Records drawn from a collection:
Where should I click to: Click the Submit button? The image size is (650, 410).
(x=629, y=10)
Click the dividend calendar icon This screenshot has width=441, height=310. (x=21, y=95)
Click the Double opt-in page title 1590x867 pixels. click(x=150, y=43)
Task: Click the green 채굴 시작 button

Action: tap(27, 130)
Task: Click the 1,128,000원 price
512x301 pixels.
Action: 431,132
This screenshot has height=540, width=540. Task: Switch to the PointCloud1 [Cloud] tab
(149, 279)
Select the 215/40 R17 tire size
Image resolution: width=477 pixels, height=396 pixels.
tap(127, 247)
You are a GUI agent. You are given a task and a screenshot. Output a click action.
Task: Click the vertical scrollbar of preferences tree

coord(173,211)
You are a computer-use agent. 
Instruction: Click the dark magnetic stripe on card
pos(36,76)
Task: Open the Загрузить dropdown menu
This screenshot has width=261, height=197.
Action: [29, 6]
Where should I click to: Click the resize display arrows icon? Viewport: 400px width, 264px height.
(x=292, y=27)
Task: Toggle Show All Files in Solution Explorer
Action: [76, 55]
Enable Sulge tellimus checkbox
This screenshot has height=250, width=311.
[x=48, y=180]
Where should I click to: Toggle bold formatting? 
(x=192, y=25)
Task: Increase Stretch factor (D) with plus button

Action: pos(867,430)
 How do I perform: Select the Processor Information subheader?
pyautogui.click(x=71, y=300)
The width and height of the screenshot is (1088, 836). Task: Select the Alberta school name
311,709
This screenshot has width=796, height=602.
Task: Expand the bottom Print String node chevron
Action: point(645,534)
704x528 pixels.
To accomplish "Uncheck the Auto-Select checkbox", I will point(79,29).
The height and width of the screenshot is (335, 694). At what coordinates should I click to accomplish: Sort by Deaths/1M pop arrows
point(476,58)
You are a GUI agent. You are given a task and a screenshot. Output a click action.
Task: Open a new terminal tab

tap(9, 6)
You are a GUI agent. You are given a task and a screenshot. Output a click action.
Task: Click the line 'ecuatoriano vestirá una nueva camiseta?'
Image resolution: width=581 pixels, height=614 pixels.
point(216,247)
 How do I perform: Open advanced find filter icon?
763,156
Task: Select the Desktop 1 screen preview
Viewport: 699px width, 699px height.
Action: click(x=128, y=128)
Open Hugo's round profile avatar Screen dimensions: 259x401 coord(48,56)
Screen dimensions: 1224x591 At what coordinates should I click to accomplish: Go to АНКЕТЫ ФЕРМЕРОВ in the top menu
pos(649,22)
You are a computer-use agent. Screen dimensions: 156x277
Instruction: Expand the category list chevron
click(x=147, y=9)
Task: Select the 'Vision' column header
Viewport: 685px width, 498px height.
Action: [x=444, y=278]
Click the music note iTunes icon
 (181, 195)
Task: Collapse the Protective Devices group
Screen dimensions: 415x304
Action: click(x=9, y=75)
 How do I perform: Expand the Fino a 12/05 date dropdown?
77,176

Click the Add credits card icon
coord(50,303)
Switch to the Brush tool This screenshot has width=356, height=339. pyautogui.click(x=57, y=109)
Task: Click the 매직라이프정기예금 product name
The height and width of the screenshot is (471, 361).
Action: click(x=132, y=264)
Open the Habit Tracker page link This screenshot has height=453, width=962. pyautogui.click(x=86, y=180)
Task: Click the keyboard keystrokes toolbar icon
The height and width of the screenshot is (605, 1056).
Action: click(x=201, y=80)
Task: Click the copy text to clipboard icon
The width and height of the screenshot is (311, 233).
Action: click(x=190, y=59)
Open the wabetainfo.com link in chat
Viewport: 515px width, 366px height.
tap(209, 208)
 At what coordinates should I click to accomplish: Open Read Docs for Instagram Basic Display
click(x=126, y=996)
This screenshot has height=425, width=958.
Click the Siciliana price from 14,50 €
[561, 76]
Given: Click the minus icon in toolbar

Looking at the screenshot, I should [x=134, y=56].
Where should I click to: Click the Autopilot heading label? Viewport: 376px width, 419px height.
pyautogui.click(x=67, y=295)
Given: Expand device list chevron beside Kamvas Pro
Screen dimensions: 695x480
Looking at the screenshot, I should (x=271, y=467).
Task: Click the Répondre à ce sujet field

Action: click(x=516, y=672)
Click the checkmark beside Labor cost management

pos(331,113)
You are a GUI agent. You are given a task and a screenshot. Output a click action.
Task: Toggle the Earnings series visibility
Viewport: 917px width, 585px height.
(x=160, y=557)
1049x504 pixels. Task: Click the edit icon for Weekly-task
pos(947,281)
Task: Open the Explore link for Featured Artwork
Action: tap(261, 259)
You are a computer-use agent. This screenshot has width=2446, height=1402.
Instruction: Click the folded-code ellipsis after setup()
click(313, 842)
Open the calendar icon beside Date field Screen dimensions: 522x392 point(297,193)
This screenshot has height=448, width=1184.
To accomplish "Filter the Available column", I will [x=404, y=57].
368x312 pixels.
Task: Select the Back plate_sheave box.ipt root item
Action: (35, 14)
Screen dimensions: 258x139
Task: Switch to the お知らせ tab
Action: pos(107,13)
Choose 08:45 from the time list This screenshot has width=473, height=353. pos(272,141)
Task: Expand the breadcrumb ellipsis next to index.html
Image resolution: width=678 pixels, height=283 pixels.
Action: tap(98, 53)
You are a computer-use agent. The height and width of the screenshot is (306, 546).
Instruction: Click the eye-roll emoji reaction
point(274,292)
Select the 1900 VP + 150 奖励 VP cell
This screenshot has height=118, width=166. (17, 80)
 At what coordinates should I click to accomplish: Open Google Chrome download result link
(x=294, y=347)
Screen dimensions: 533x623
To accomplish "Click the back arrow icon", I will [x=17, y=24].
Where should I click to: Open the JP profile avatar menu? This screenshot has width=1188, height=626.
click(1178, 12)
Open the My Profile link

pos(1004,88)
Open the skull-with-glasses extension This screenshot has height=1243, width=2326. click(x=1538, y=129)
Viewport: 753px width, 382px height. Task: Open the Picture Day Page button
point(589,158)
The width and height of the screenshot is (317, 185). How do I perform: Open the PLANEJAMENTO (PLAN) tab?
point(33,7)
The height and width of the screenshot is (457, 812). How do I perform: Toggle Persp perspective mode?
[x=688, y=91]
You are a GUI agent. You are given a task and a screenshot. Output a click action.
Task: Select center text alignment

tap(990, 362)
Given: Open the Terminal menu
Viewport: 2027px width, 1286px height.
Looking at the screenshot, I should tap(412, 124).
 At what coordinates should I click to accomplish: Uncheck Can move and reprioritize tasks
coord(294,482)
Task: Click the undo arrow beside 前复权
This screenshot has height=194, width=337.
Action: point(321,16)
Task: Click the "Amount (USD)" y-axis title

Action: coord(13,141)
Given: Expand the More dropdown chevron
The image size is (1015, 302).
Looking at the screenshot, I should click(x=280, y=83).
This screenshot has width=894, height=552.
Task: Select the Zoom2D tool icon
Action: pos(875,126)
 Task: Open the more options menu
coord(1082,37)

## THE PROBLEM
Count how many lines of the items above contain the string "dimensions", matching case exactly. Reply with that number alone.

## EXERCISE SOLUTION
8